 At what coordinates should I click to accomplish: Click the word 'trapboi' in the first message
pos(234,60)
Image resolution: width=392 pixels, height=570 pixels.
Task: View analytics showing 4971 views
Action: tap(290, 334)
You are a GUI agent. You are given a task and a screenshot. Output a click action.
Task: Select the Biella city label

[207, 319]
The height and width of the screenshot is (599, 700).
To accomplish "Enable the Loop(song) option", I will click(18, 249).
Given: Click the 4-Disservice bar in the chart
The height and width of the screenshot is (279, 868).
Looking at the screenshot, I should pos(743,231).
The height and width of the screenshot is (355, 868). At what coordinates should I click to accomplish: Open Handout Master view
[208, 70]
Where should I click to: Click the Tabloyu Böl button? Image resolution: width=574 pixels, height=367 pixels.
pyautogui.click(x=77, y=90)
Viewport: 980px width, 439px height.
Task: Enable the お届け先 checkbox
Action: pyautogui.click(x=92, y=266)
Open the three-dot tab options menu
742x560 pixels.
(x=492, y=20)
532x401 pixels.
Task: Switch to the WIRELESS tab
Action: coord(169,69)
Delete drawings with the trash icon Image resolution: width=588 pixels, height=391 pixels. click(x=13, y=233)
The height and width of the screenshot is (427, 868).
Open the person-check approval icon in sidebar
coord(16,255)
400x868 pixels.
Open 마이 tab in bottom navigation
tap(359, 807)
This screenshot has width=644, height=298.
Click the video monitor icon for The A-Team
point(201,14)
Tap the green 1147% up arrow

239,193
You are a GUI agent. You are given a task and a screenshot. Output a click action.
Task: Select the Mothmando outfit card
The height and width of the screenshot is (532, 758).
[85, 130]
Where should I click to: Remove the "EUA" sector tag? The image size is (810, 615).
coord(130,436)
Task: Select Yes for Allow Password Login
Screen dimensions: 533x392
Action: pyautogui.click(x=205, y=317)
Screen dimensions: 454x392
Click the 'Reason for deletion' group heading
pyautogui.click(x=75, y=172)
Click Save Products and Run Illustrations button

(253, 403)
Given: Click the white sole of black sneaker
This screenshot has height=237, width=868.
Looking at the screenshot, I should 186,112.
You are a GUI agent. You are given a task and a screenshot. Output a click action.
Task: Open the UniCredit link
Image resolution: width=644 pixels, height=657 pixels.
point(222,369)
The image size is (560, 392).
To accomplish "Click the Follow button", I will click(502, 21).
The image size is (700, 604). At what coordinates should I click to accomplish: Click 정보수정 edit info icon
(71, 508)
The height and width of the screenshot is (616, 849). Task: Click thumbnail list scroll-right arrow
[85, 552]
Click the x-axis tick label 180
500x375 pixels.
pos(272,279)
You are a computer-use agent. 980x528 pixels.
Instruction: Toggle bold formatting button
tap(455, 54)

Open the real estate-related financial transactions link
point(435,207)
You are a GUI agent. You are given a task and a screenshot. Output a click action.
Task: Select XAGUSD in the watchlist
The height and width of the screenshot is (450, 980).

Work request: Write out exactly the lines from the one with "Given: Click the white sole of black sneaker" through the end of the records above, both ends included, and leave out all other lines.

Expected answer:
Given: Click the white sole of black sneaker
This screenshot has height=237, width=868.
Looking at the screenshot, I should 186,112.
You are a GUI agent. You are given a task and a screenshot. Output a click action.
Task: Open the UniCredit link
Image resolution: width=644 pixels, height=657 pixels.
point(222,369)
The image size is (560, 392).
To accomplish "Click the Follow button", I will click(502, 21).
The image size is (700, 604). At what coordinates should I click to accomplish: Click 정보수정 edit info icon
(71, 508)
The height and width of the screenshot is (616, 849). Task: Click thumbnail list scroll-right arrow
[85, 552]
Click the x-axis tick label 180
500x375 pixels.
pos(272,279)
You are a computer-use agent. 980x528 pixels.
Instruction: Toggle bold formatting button
tap(455, 54)

Open the real estate-related financial transactions link
point(435,207)
You are a GUI agent. You are given a task and a screenshot. Output a click action.
Task: Select XAGUSD in the watchlist
The height and width of the screenshot is (450, 980).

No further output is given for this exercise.